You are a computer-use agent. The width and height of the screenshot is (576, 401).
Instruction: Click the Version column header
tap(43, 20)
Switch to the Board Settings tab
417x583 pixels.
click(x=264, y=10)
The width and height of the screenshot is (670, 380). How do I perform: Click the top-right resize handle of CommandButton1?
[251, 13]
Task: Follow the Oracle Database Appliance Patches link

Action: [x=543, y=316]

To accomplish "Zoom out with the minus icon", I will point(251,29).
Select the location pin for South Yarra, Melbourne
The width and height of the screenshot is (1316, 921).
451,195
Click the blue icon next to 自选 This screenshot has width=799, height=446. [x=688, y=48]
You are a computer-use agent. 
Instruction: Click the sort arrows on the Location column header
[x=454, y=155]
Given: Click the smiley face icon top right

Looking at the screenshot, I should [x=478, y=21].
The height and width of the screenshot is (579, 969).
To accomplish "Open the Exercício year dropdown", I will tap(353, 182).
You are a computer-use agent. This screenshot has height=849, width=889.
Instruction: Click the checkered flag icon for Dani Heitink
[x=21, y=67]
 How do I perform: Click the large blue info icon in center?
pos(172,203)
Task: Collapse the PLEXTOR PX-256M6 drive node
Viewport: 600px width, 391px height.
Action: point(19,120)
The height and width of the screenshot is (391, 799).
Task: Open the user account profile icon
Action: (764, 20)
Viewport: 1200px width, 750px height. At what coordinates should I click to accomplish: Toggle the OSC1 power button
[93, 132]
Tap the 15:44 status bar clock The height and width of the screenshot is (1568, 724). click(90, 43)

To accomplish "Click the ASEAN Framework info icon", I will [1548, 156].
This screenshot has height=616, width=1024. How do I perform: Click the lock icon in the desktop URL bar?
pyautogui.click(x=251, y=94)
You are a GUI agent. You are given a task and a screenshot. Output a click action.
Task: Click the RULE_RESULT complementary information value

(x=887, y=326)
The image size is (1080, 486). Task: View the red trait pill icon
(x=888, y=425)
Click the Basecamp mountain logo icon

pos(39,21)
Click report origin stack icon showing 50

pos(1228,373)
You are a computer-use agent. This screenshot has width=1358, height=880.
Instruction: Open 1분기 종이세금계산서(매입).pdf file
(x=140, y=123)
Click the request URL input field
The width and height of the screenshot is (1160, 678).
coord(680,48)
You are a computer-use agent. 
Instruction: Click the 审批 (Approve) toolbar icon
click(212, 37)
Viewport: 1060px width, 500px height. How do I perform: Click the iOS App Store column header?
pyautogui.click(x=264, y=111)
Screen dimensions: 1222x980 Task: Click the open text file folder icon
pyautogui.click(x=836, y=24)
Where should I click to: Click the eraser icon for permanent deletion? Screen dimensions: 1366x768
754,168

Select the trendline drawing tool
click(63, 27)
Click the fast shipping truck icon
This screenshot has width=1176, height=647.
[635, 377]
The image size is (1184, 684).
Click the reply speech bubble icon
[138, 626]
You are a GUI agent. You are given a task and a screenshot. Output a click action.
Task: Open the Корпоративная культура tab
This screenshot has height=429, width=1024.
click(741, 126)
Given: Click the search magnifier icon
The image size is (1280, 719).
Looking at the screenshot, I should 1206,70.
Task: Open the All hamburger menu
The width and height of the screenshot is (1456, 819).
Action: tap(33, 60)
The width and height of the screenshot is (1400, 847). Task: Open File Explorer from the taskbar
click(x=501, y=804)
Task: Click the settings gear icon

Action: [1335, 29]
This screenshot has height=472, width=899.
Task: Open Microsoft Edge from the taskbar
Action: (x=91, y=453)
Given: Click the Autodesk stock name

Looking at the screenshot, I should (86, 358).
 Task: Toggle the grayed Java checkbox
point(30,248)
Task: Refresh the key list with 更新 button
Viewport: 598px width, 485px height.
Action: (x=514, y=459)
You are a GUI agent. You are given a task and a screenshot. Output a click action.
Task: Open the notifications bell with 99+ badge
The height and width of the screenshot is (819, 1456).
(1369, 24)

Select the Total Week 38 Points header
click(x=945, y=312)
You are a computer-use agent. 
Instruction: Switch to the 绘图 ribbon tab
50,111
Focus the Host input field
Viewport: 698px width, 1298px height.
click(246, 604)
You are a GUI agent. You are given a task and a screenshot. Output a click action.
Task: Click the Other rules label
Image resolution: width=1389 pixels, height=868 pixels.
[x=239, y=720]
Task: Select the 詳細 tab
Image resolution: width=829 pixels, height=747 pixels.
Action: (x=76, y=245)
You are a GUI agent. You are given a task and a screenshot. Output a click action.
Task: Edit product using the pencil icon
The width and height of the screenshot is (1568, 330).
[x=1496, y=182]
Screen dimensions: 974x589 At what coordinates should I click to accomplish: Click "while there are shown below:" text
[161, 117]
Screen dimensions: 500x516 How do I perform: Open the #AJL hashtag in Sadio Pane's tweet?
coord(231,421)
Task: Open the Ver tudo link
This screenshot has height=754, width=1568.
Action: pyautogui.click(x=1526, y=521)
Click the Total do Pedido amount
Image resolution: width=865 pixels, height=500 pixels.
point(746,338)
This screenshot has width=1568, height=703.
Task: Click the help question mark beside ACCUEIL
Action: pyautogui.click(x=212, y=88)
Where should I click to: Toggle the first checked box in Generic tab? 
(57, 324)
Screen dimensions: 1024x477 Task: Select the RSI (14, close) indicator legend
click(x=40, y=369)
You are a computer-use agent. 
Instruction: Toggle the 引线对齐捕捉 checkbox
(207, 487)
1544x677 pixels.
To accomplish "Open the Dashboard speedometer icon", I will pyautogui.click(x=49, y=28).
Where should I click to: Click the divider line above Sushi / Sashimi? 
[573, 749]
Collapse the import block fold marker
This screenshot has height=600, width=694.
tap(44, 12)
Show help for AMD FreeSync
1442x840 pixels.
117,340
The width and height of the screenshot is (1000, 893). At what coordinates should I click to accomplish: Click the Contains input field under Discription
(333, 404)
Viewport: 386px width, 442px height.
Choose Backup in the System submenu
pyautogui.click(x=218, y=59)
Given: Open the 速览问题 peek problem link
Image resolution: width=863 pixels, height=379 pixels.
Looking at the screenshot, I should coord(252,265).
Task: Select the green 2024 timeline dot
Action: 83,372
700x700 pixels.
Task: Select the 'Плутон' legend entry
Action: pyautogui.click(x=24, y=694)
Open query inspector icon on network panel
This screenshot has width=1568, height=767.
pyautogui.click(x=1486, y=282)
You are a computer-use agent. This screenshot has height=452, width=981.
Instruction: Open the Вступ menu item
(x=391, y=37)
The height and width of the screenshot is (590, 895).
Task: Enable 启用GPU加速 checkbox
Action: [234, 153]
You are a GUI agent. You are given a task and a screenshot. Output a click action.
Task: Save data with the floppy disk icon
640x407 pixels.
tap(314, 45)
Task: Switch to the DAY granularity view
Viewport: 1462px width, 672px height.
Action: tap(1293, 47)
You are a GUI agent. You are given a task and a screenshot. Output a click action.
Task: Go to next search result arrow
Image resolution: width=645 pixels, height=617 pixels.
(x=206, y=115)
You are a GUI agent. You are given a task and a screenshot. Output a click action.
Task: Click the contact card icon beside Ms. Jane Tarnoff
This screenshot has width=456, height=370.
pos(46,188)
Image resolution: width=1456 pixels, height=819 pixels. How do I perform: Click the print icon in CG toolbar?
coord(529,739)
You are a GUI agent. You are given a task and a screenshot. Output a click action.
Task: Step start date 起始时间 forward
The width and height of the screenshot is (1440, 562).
◆ ◆ ◆
Where a line of the entries contains the word "Collapse", copy that line.

Task: Collapse the PLEXTOR PX-256M6 drive node
Collapse the import block fold marker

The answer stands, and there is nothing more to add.